隣接地の土地所有者と話し合いをしておきます。
他人が敷地を利用していないかも注意してみてみましょう。
通路をしている場合はもちろん、上空にも目を配り、電線等が横切っていないか確認しておきましょう。
電線が横切っている場合、あるいは電柱そのものが敷地内にある場合などは、管轄の電力会社との話し合いになります。
2 周辺環境
注意して見るべきポイント
・がけ ・農地 ・河川 ・処理場 ・山 ・高圧線 ・擁壁 ・周辺の匂い 等
マーケティングに必要なものとして、学校、病院、駅、スーパー、金融機関なども確認しておきましょう。
テレビの電波障害についても確認しておきましょう。周辺の建物にアンテナが設置されていない時は、電波障害がある可能性が大きいです。電波障害があるために有線テレビの配線を敷設していることが多いからです。
水害があったかどうか推測してみるポイント
ブロック塀や、建物の外壁にシミがないかをみてみましょう。
氾濫した河川の水などは泥の茶色いシミとなりますので、過去に水害があった場合になど、どのくらいの水位まで被害にあったのかが確認できます。

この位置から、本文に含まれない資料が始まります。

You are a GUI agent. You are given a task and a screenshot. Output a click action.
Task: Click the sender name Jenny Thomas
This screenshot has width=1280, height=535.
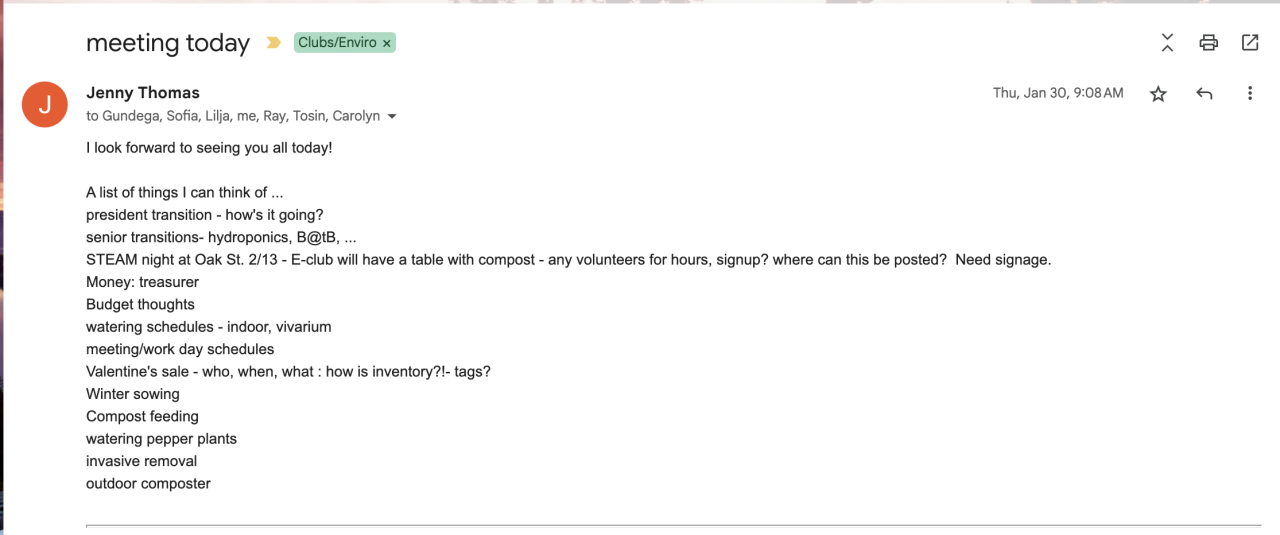pos(143,93)
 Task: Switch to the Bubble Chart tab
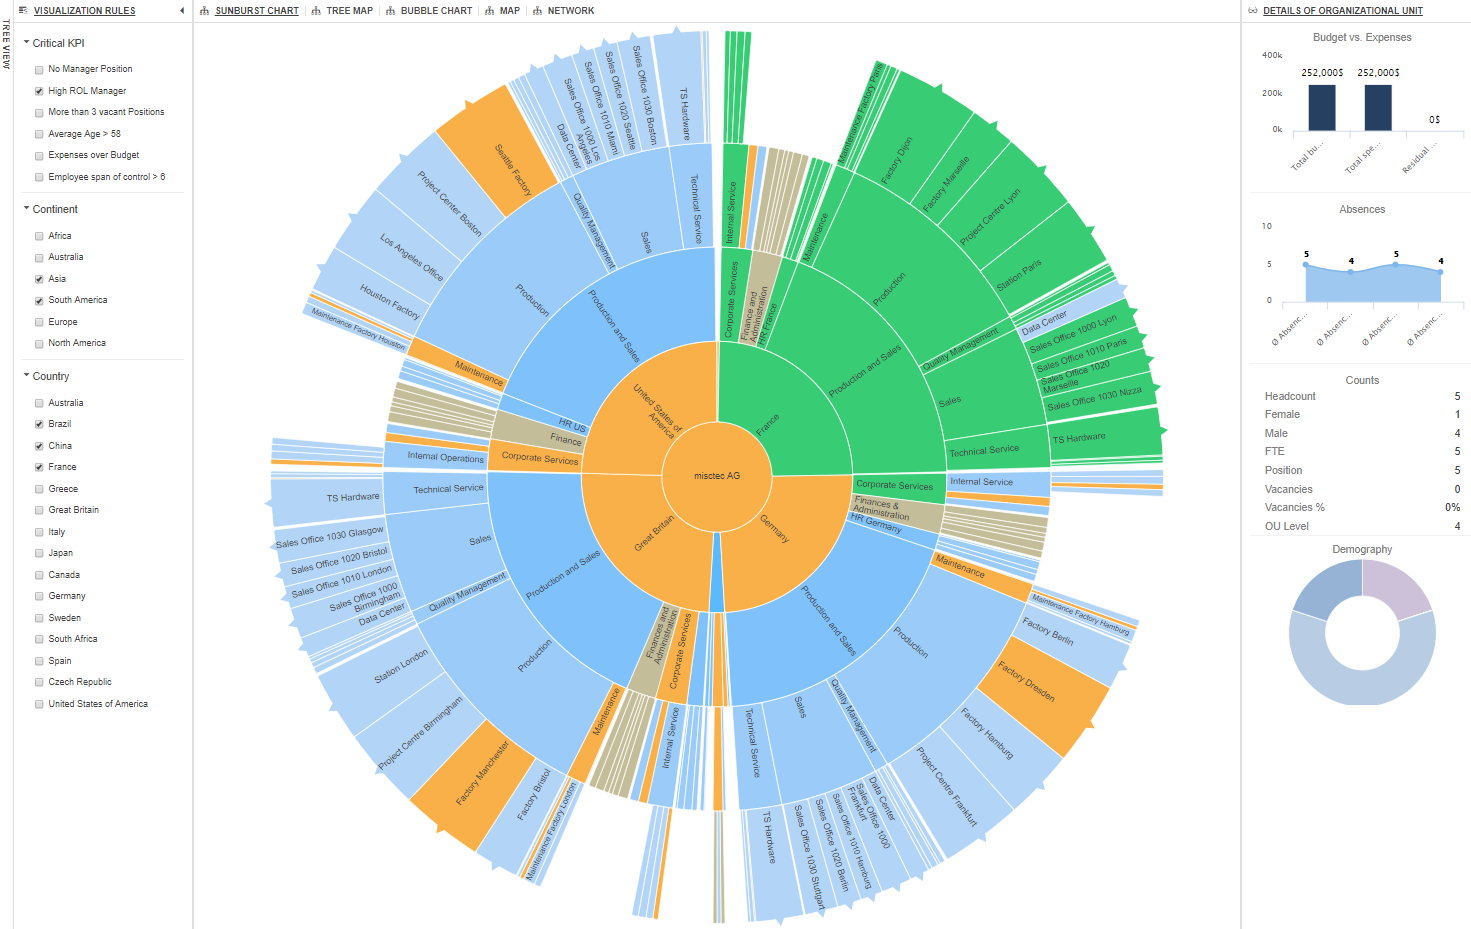click(436, 11)
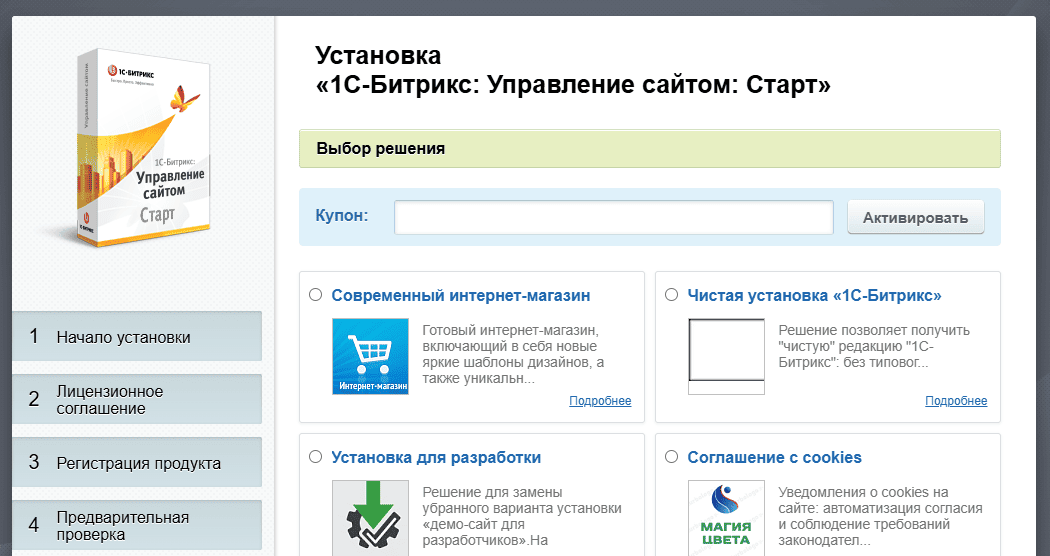Click the Магия Цвета logo icon

pos(726,517)
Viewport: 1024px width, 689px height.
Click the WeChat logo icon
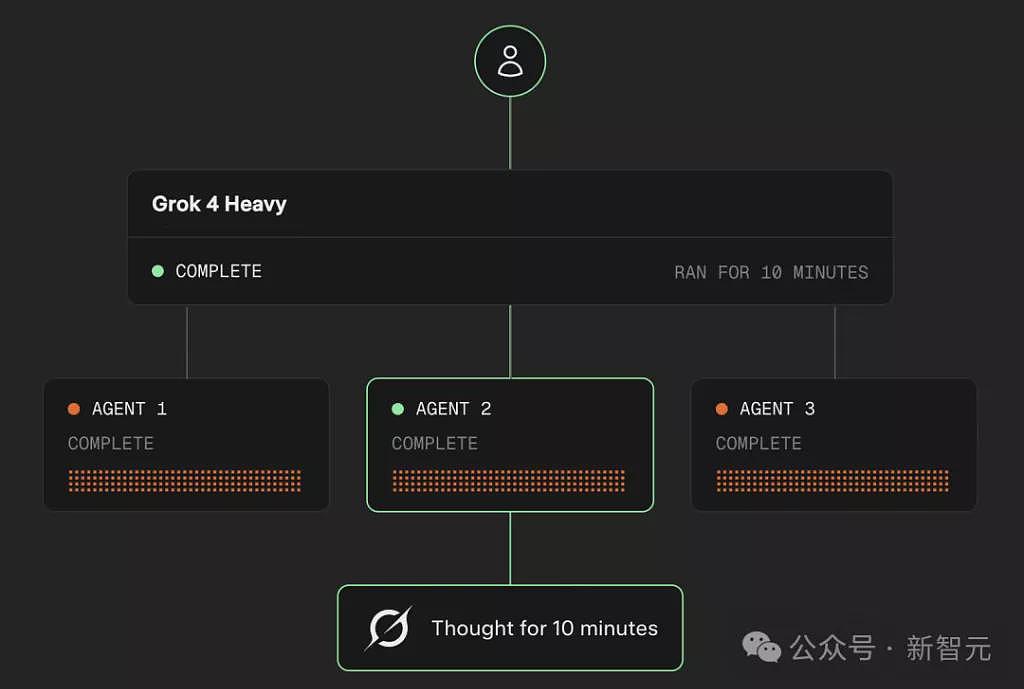point(761,647)
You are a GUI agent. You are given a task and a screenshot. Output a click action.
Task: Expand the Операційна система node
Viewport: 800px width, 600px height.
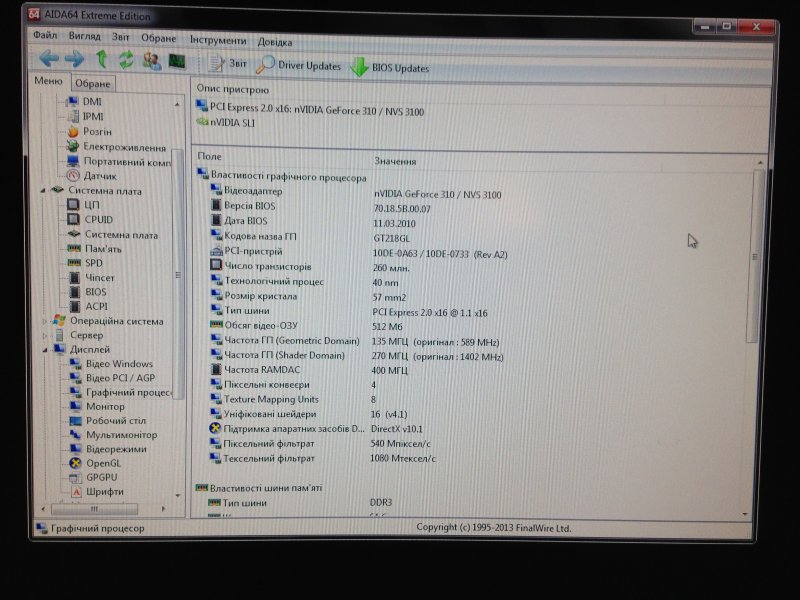44,321
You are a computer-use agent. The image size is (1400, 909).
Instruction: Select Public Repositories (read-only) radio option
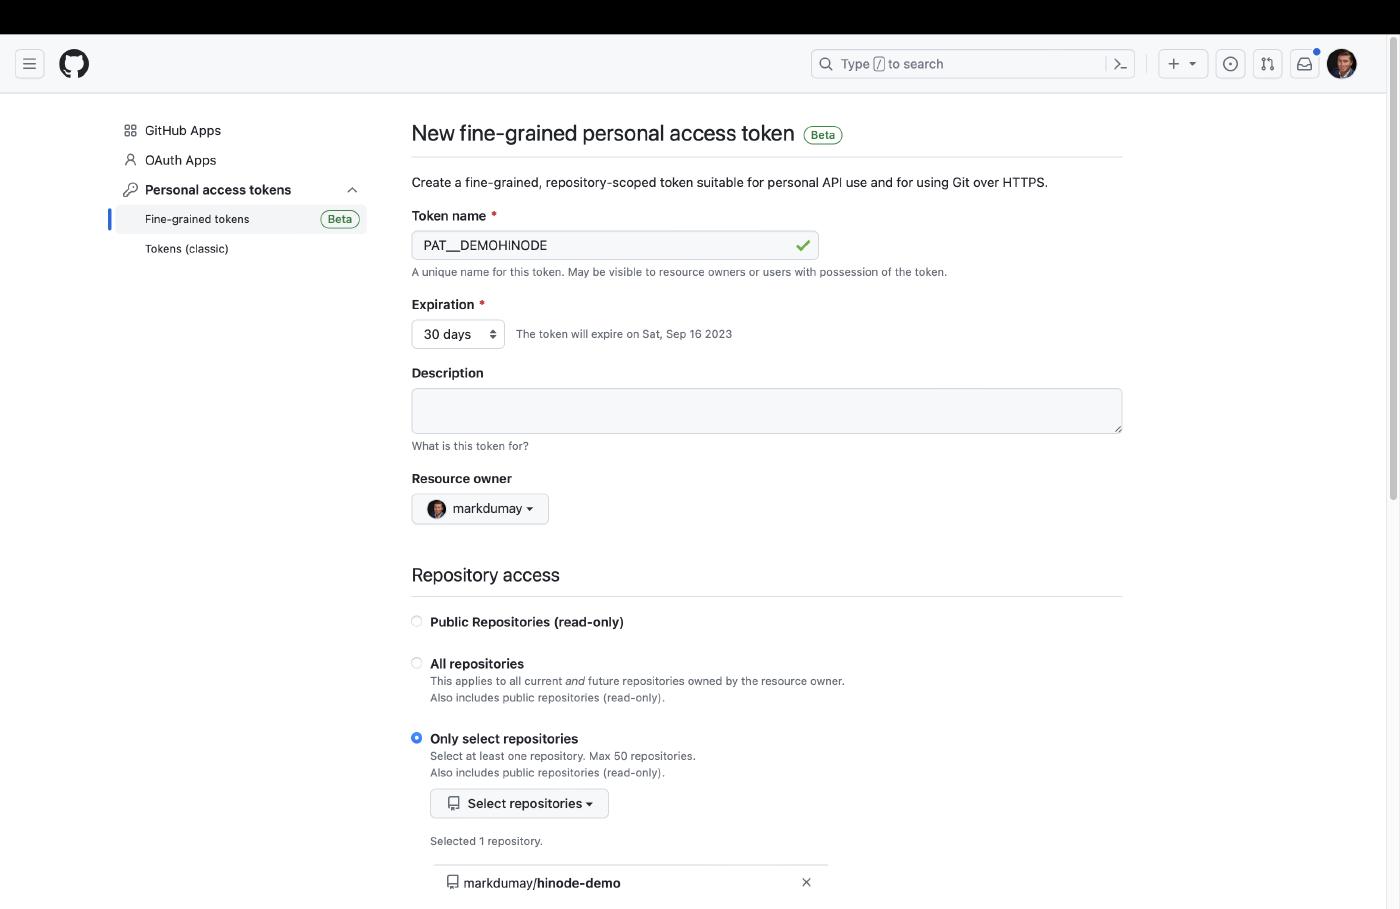point(417,622)
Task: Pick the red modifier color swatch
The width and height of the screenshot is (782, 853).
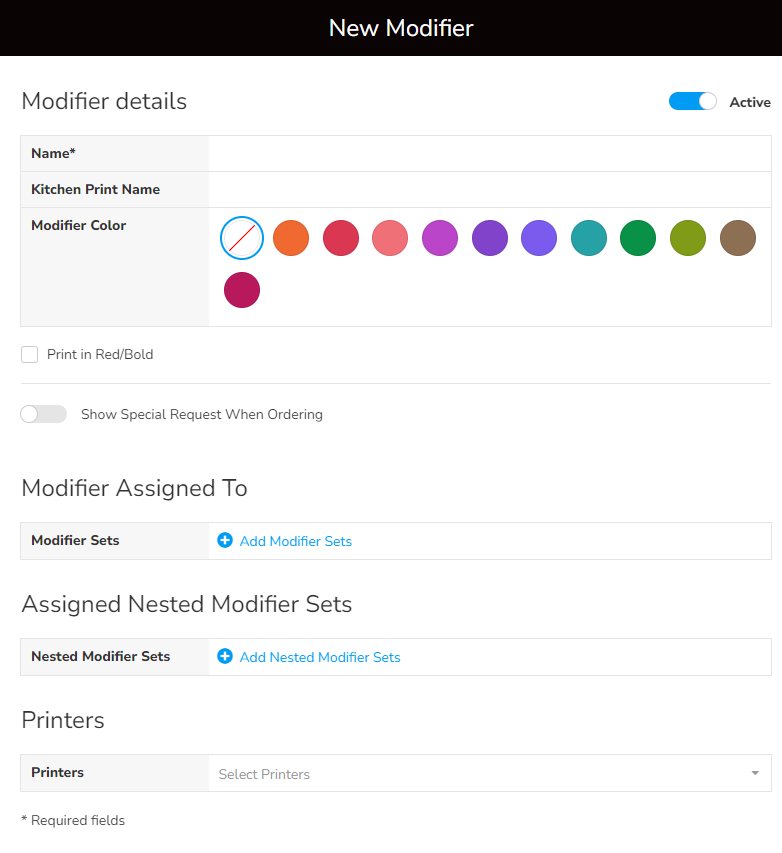Action: point(341,238)
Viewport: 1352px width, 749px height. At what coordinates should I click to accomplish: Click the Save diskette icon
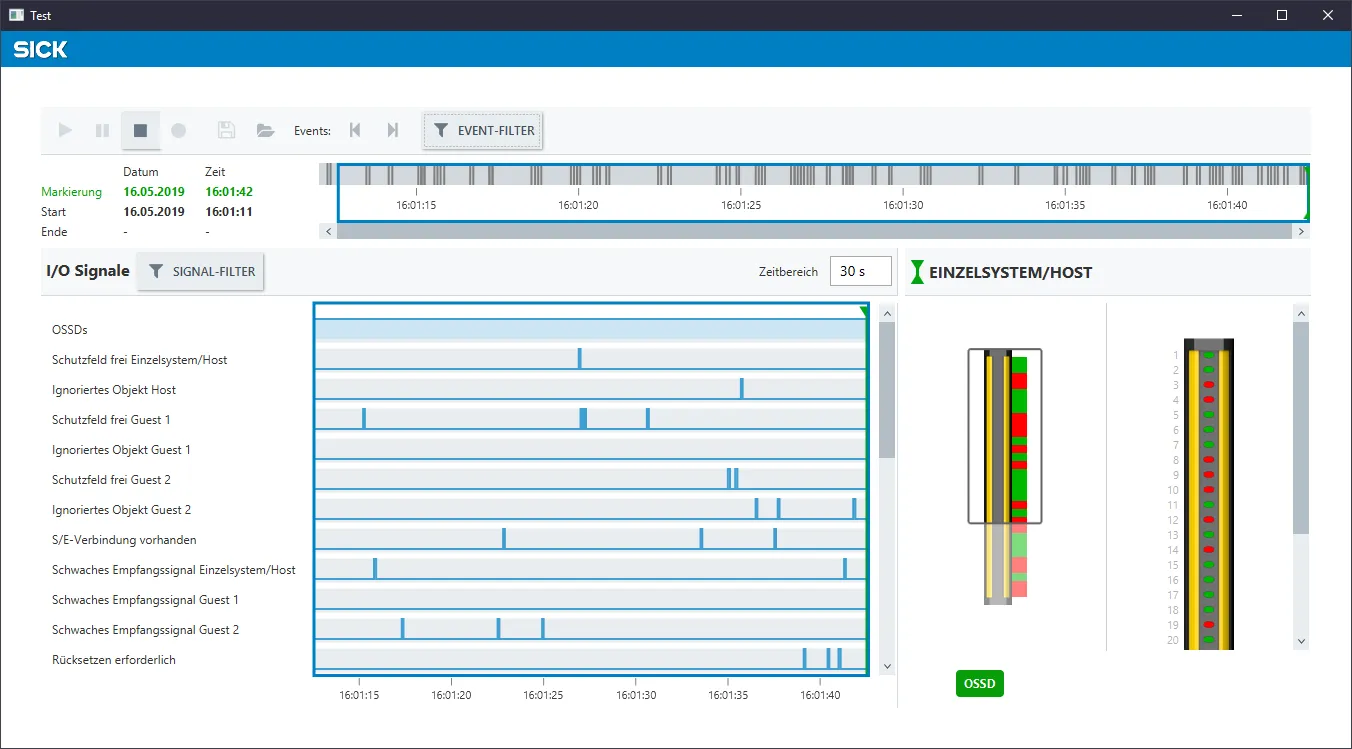[226, 130]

ハザードマップが地域ごとに作成されている場合が多いです。市役所で確認しておきましょう。
擁壁の見るべきポイント
たわみ、ゆがみ、欠損、亀裂、ひび割れ、水抜き穴、2段積み擁壁、擁壁の高さ 等
写真で記録し、市役所の建築の担当課に写真を見せて建築物の建築に問題はないか確認します。
3 建物利用状況
- 建物の保守状況(外壁、基礎、雨漏り跡、傾斜 等)
- 建物の付帯設備(電気、ガス、水道、井戸、排水施設)のチェック
風通しが悪い場合、カビが発生しやすいです。シロアリの有無も聞き取りしておくべきでしょう。